M2Soft was also inevitably forced to seek out foreign markets due to the growing competition among providers as well as limited size of domestic market. The first target market was Japan. The company believed its Report Designer had enough competitive edge since detailed representation was its known strength, and visual aspect of a report such as tables and graphs played a vital role in Japanese company reporting.
However, Japanese customers cold-shouldered the solution even after the company introduced it to them more than several times through Korea-Japan IT Understanding conference and some other channels. Usual coming back was perfunctory responses saying, “we would look into it,” or “we would think about.” M2 Soft CEO, Park Yu-sung, added “it was because although they acknowledged our solution supported wide range of functionalities, they saw only a little merit of it since it fell short on server-related functionality required by them.” They haphazardly jumped into the market without mounting preparatory survey on market preferences only looking at the Japanese Reporting S/W’s affinity with that of Korean. So it had to retrofit its solution in order to accommodate customer requirements and set up its quality standard such as bug fixing all over again. As to the quality, the company acquired international ISO to prove its quality. It really geared up for the Japanese market by partnering up with eCorp having numerous local project experiences.
The first customer of the company finally knocked on the door; a giant general hospital, St. Luke Hospital, was the first pioneer that made the first separate order for a large scale IT project in Japan. The hospital’s attempt was truly revolutionary in Japan where SI companies usually received full-turn key orders encompassing both hardware and software for most IT projects. Most of major Japanese SI firms usually sold in-house developed SW products including a DB, a middleware and a Reporting S/W, and the same business practice was also true with H SI that won St. Luke Hospital project. Report Designer was duly chosen, however, because the hospital made price-quality comparison instead of allowing its SI to tout proprietary SWs. It proved to be a right call that M2Soft waited for a chance while resorting to mutual aid with its Japanese counterparties.

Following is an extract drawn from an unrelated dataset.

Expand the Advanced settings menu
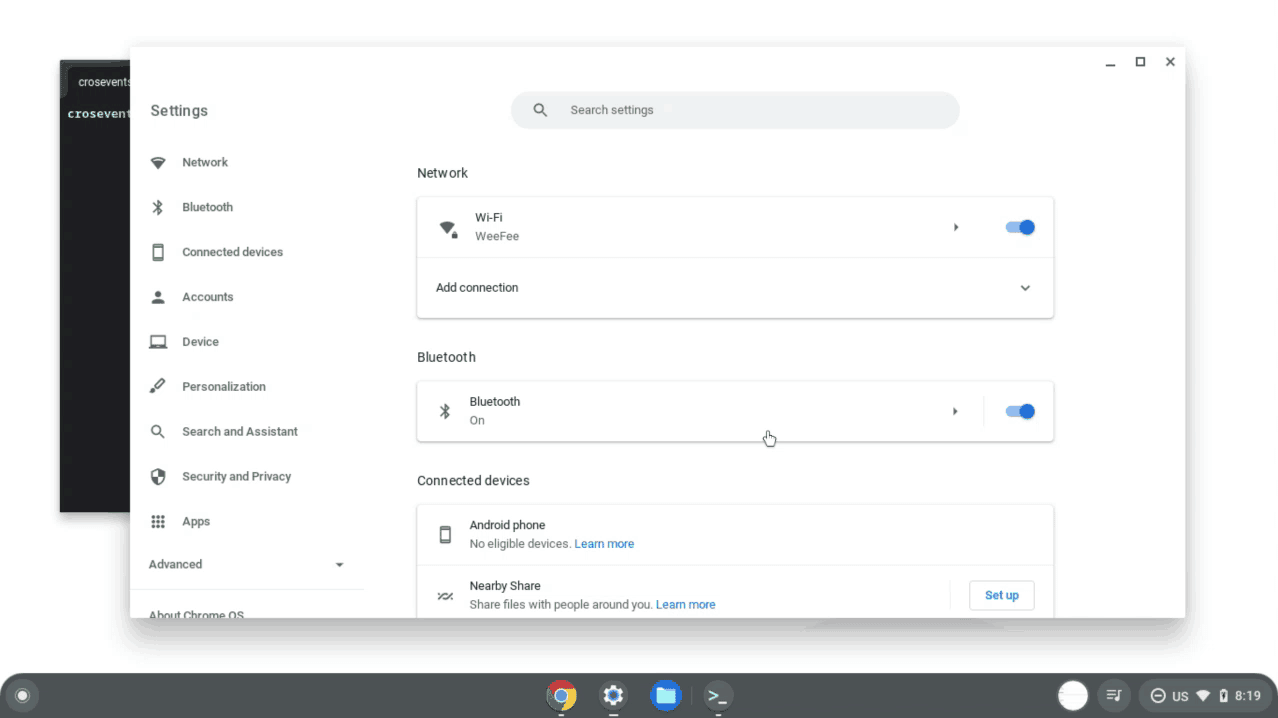 click(x=248, y=564)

With gained confidence, M2Soft also broke a thriving deal with Honda Automobile by expending its customer pool to large conglomerates. With this Honda deal, the company was entitled to provide its reporting solution to overseas subsidiaries and branches of Honda spreading over 16 different countries. Resupply deal is also expected since the transnational automaker is augmenting overseas installations. This project already proved to be difficult as dominant languages and IT infrastructures varied by countries. For example, because of the right-to-left writing style of Arabic language, reports should be documented in reverse order. Only with newly developed Arabic version, the company could crack this problem. Without any reservation, Honda spokesman complimented this feat saying, “document development period was shortened to one tenth compared to other competing solutions,” and “it’s almost like all the work process would be immobilized without Report Designer working.”

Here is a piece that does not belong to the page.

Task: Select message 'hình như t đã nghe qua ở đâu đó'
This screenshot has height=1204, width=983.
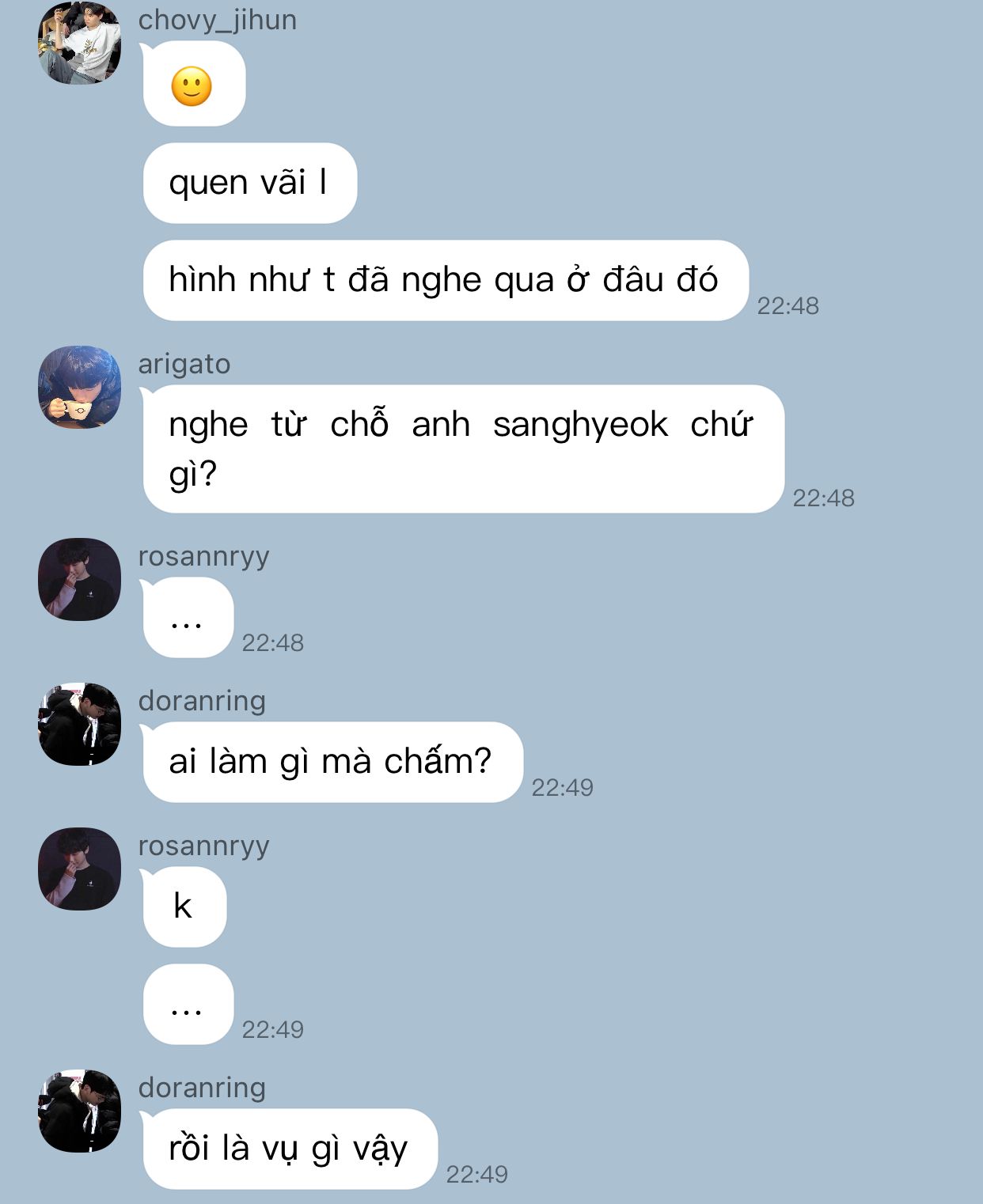Action: 446,280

The company was bounteously benefited from the Honda project as it accumulated a vest sum of know-how from redeveloping its solution fit for various countries’ IT environments and became capable of coping with new IT requirements. Later, this experience enabled the company to strike a deal for supplying Doha Asian Game Managerial Committee in Qartar with its Arab version.
The CEO, Park Yu-sung, finally added, “we were anticipating more and more new supply contracts with other Japanese IT firms after St. Luke Hospital, Honda Automobile, Saga City and Mitsui Corp. Since our sales effort gained its second wind in Japan, we would try to boost up sales revenues from Japanese market up to about half of total sales.”